| AIM OF THE TASK |
Copy the items from the line containing "Prometheus datasource icon" through the end of the items, renaming "Geometric" to "Circular" and changing nothing else.

| EXERCISE INPUTS |
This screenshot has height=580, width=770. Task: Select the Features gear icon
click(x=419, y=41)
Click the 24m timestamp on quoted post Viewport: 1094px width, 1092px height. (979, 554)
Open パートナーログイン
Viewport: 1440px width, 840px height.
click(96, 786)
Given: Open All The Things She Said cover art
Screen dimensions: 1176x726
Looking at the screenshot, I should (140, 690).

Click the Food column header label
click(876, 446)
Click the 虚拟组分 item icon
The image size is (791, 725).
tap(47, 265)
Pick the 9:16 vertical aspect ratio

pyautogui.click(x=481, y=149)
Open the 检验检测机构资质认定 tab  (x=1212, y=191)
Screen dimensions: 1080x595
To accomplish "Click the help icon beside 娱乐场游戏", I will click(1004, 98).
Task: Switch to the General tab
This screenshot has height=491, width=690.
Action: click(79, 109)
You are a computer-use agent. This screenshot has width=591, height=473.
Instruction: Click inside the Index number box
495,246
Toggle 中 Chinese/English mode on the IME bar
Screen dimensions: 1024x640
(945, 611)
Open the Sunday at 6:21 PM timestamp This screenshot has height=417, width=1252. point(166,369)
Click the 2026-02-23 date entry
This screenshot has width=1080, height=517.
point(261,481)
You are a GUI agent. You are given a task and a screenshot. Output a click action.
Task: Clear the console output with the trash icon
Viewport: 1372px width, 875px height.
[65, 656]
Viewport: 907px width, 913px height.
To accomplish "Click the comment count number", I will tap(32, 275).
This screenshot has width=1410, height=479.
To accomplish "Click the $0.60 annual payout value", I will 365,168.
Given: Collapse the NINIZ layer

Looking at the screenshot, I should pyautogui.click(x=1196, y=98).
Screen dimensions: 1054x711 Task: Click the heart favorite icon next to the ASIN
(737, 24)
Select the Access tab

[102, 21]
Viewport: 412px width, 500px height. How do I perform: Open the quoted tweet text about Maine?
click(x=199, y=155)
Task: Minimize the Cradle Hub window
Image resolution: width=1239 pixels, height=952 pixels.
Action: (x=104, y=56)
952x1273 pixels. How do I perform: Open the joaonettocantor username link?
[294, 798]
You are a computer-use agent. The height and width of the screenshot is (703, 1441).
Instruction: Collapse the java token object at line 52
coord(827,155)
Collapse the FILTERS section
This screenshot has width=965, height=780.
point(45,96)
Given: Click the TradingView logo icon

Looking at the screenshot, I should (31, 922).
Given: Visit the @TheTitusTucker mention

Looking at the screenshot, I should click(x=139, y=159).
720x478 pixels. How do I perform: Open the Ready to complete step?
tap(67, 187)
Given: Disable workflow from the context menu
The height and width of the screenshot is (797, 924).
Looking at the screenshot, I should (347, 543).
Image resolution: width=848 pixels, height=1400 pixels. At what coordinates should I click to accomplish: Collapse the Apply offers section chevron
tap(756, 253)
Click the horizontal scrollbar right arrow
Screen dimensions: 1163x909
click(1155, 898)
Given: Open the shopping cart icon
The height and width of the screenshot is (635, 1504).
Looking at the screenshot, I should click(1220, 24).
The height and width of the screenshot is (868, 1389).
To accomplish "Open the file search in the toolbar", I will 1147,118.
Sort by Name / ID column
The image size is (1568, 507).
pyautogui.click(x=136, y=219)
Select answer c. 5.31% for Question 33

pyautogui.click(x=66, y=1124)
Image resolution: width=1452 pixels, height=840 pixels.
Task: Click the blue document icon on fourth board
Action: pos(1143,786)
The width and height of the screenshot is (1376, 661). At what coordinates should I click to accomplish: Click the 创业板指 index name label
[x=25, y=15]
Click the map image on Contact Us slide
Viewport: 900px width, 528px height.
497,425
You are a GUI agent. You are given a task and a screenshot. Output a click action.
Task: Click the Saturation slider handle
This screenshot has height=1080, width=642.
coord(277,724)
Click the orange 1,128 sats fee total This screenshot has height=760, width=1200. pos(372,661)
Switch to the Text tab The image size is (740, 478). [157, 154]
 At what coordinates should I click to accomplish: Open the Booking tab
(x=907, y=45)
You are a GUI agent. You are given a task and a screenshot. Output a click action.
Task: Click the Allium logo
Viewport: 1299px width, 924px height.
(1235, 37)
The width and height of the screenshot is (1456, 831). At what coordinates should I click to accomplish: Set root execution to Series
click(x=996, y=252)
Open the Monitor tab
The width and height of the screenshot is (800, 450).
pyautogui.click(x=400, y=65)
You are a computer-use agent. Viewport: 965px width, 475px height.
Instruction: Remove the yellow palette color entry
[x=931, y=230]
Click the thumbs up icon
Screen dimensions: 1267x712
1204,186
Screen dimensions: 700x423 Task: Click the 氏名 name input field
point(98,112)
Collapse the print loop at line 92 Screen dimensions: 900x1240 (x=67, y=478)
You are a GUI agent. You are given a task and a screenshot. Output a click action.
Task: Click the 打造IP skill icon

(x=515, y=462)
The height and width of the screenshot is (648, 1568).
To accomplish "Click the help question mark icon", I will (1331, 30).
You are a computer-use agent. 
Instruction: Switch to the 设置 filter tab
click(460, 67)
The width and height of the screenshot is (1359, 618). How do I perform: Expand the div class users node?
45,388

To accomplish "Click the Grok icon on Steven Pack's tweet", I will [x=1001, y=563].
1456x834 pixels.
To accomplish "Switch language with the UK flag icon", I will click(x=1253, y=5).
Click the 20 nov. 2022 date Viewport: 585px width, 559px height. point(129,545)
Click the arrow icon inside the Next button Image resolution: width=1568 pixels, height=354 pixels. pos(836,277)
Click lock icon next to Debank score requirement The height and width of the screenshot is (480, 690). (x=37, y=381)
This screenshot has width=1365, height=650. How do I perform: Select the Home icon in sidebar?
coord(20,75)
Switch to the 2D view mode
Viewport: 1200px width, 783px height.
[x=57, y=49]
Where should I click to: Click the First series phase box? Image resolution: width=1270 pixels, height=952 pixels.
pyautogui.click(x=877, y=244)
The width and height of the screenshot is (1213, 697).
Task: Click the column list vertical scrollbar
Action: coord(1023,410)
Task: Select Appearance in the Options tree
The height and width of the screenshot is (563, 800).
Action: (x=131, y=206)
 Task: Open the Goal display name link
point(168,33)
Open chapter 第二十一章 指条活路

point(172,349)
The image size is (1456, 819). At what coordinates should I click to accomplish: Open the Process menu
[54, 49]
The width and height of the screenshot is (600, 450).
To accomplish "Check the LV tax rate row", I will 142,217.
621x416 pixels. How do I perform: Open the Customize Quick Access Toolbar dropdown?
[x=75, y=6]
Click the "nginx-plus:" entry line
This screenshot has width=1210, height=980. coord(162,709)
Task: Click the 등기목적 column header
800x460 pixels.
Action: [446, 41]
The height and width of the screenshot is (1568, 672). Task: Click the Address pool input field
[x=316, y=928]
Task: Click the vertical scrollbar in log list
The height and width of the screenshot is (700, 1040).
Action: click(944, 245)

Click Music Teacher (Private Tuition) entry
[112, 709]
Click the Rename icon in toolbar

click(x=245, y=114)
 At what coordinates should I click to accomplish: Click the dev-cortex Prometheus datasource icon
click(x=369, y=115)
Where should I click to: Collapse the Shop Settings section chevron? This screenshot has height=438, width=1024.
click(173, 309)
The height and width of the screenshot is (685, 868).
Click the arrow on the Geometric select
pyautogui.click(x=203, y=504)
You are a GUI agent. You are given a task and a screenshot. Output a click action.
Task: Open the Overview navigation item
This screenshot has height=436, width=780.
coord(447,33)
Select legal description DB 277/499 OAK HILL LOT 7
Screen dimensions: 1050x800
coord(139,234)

| COMPLETED EXERCISE |
 At what coordinates should I click to accomplish: Click the dev-cortex Prometheus datasource icon
click(x=369, y=115)
Where should I click to: Collapse the Shop Settings section chevron? This screenshot has height=438, width=1024.
click(173, 309)
The height and width of the screenshot is (685, 868).
Click the arrow on the Circular select
pyautogui.click(x=203, y=504)
You are a GUI agent. You are given a task and a screenshot. Output a click action.
Task: Open the Overview navigation item
This screenshot has height=436, width=780.
coord(447,33)
Select legal description DB 277/499 OAK HILL LOT 7
Screen dimensions: 1050x800
coord(139,234)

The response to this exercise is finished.